I approached it cautiously, or as cautiously as I could in my sickened, hungry, ultra-exhausted state. I peered in the broken out window. It looked empty.

I tried the door but it was locked. No problem. I took off my backpack and used it to break off the glass shards still stuck to the window. Then I tipped it inside and climbed in.

The house was so much cooler than it was outside. It was cool enough for plants to grow in the corners and on the walls.
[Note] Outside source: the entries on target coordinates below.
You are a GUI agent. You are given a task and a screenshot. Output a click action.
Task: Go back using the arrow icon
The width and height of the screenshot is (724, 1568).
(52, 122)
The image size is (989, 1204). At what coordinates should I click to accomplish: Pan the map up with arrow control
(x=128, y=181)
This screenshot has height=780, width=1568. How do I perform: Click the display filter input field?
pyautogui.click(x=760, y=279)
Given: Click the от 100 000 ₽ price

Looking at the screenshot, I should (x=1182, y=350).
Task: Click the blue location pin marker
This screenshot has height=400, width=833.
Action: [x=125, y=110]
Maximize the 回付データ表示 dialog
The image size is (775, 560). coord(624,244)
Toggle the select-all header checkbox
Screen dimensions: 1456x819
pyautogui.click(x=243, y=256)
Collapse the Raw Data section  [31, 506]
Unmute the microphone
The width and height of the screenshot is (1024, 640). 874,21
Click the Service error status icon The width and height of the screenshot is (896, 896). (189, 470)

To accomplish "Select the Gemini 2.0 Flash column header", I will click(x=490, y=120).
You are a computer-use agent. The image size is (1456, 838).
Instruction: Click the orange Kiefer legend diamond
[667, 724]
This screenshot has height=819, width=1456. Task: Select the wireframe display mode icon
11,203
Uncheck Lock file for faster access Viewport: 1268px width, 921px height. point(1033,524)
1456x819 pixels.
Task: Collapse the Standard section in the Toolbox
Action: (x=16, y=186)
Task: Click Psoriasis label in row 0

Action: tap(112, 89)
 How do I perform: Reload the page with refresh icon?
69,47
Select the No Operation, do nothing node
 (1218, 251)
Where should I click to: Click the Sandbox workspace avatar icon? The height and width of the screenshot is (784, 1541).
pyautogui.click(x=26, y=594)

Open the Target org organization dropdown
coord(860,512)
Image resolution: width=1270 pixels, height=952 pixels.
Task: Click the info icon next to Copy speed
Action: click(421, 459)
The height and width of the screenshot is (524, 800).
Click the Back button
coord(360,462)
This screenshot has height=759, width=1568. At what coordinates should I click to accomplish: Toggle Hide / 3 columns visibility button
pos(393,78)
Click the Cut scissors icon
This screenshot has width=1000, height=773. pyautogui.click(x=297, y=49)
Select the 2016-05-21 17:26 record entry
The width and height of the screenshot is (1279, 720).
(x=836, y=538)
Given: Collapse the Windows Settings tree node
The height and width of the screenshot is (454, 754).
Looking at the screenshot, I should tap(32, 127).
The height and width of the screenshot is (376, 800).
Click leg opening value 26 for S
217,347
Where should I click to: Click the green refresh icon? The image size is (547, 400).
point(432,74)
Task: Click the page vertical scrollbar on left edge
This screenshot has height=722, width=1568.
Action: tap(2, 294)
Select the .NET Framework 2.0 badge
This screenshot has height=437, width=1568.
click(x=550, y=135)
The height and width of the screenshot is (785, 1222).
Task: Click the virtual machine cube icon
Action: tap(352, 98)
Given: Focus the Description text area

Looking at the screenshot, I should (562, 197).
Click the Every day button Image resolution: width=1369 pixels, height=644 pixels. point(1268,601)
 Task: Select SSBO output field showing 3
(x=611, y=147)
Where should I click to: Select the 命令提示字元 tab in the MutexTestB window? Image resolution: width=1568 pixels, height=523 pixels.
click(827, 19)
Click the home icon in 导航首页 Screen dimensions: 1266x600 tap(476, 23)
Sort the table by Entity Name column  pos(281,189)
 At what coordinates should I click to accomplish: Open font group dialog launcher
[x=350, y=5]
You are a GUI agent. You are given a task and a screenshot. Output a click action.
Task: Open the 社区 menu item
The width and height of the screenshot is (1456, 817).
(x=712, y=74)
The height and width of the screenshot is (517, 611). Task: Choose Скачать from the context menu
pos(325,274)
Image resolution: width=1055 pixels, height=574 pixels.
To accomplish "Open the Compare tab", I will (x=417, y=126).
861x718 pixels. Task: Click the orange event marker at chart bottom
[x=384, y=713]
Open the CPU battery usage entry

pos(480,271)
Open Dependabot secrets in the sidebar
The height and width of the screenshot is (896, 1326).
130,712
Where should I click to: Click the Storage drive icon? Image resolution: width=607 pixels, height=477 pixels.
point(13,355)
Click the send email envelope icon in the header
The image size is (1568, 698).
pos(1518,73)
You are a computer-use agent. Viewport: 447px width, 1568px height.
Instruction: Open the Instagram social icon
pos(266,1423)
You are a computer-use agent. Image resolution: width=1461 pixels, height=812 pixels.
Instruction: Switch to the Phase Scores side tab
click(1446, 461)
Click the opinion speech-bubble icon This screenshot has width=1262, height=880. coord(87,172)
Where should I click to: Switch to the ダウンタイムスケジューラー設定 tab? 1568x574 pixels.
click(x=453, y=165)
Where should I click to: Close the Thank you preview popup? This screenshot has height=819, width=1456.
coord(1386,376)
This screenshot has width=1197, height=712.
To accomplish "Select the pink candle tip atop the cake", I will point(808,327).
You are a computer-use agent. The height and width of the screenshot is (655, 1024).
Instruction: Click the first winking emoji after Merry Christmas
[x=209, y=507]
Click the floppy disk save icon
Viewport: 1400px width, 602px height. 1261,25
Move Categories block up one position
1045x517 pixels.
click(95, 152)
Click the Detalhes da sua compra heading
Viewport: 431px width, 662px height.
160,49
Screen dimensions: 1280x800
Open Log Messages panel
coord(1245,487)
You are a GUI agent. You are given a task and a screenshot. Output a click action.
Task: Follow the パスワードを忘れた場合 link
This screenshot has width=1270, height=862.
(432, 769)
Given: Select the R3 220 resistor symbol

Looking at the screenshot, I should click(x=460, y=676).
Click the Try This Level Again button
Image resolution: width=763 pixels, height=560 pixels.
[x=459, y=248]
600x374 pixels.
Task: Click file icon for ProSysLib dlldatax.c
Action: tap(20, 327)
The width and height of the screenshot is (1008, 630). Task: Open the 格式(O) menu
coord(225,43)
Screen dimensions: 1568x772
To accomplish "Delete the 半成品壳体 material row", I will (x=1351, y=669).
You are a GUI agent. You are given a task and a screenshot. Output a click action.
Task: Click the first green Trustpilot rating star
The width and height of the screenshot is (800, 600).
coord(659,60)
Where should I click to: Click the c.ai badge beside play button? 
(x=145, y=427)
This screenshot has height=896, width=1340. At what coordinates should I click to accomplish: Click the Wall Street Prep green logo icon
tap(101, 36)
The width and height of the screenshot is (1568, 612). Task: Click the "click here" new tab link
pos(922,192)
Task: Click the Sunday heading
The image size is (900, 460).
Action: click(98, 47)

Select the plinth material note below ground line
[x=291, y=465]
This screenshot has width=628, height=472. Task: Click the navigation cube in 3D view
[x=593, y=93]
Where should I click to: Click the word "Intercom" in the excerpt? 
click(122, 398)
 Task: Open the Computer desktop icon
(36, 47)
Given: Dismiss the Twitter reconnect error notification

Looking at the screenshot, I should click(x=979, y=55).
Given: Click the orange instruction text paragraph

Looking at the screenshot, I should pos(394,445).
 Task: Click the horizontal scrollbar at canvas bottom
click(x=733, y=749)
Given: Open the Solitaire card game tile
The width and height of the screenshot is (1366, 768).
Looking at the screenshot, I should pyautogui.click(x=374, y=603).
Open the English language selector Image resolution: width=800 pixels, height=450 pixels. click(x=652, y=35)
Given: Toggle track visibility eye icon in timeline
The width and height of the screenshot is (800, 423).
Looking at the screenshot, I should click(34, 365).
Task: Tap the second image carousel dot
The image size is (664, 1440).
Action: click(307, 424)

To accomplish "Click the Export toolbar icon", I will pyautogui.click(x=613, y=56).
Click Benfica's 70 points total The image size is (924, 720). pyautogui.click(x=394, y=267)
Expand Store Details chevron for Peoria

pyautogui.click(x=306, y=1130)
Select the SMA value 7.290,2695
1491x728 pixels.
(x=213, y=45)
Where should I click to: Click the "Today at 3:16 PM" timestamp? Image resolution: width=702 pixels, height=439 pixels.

I peeled off the sweatshirt I had been wearing to keep the sun off my head and tossed it onto my backpack.

I drank some water and then set to making myself a bed on the table. I knew better than to sleep on the floor of a cool dark place in the south. I only vaguely knew how to treat a poisonous snake bite and I didn’t want to test it.

As I went to sleep, I didn’t think about how to get food the next morning or whenever I would wake up. Instead, I thought about what I would do to Ashby and how I would do it. I also thought about Mom; the realization that I would never see her again began to suffocate me. I let it drown me.


A/N: Is it possible to cross a state and a half on foot with a backpack full of water and peanut butter? Probably best not to try this at home.

Who is Ashby? He’s who you know as Mr. Sato from the prologue. I did some major outlining for Countersink and decided I had a better role for Mr. Koichi Sato. So Ashby gets to kill Luis’ mom instead.